Hoy huele a tazones de leche caliente como en aquellas tardes de la infancia del niño poeta. Y en Sevilla siguen estrenándose niños que en realidad parecen vestidos casi como en el tiempo de Cansinos-Assens: niños de pantalocitos cortos y calcetines calados; niñas con lazos enormes, pecherines bordados y falditas de canesú. Niños recién estrenados que estrenan ropitas de hace siglos, como ocurre en las fiestas de todas las ciudades provincianas en las que el tiempo se quedó congelado. Parecen muñecos de esos que se colocaban sobre colchas adamascadas en camas con luces de perilla.
Niños recién estrenados que estrenan ropitas de hace siglos
Ya llega la Virgen de la Hiniesta atravesando calles con portalones de goznes mohosos. A su pesar arrastra la cartelería demagógica de los alcaldables que se disputarán el cargo en el ring del 22 de mayo. Son servidumbres del presente, pero la Virgen de la Hiniesta -aunque sea una talla que reproduce otra más antigua- trae el recuerdo de los siglos.
San Julián era Sevilla la Baja, según el poeta Fernando Villalón. Estas collaciones son escenarios para poetas. Juan Sierra le dedicó hermosos poemas a la Virgen de la Hiniesta. Hay uno que dedica a un recuerdo, a un momento vivido con su amigo Rafael Porlán, otro poeta de la generación de la revista Mediodía, esa vanguardia brillante que surge en la Sevilla de los años veinte y treinta. Porlán era de la Hiniesta y un maestro del surrealismo castizo capaz de mezclar a Racine con Lagartijo y buscar en las caras de las Vírgenes sevillanas los rostros de la Garbo o Mary Pickford.

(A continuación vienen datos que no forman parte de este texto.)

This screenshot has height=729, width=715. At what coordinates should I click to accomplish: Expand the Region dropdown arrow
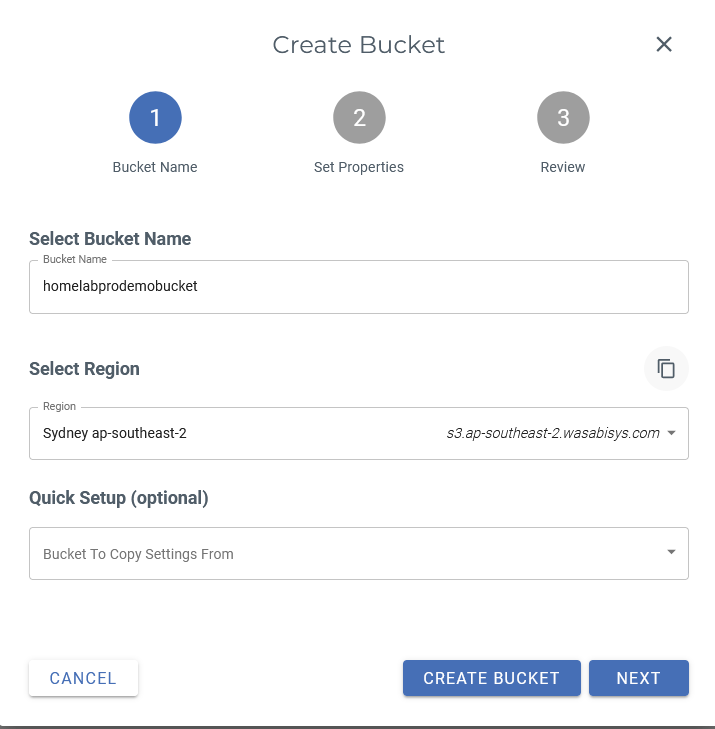click(672, 433)
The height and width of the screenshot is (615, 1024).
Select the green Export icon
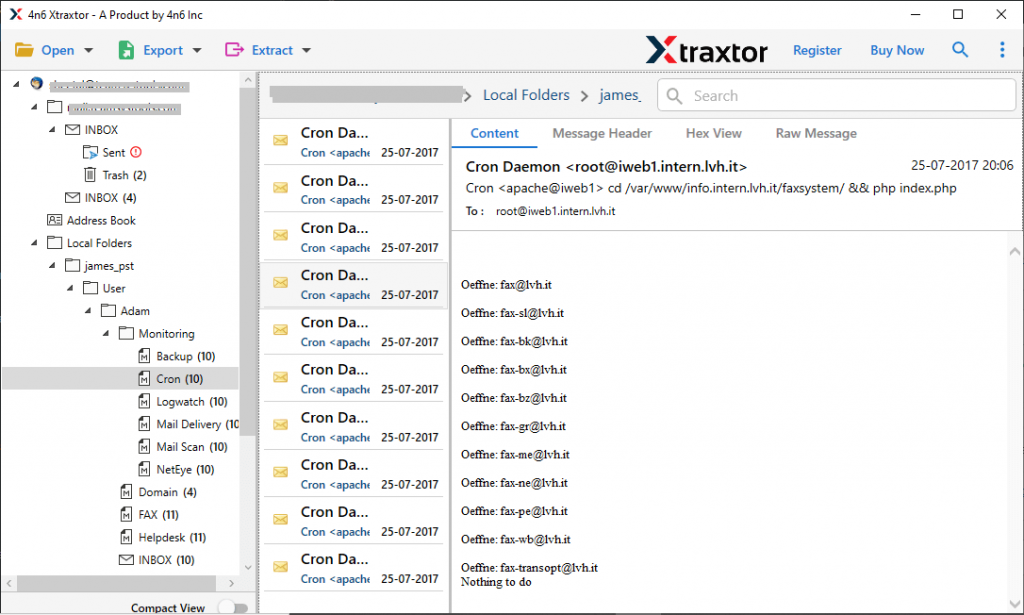(124, 49)
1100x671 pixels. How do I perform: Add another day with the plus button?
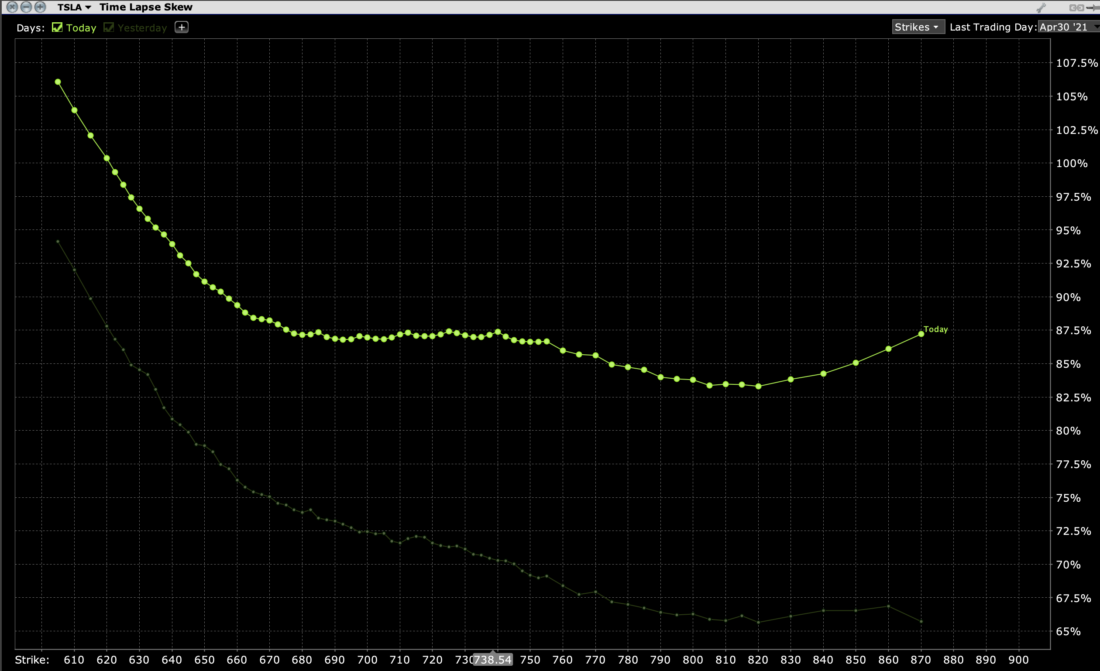click(181, 27)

De la Hiniesta -cuando la procesión pasaba por Duque Cornejo- escribió Sierra: "La Virgen de la Hiniesta tenía entonces en su cara una sorpresa dolorosa de trigo fino que jugaba con las laderas del aire". Son versos que también sirven para esta tarde, para recordarlos mientras se espera pacientemente a los pasos. Versos que se mezclan con las voces de los niños, la charla sesuda de los seudoeruditos de capilla y hasta esa curiosa degeneración que se da en las primaveras caprichosas: la cátedra en Meteorología. Los debates sobre los pronósticos del tiempo sirven para matar el tiempo y ahuyentar el pánico al chubasco.
La Hiniesta se aleja por la collación de los soles antiguos. El manto de azul-hiniesta es un azul de plata fría, un azul que poco a poco se irá tornando de malva vieja, otro insólito color dentro de la compleja acuarela de los altares portátiles.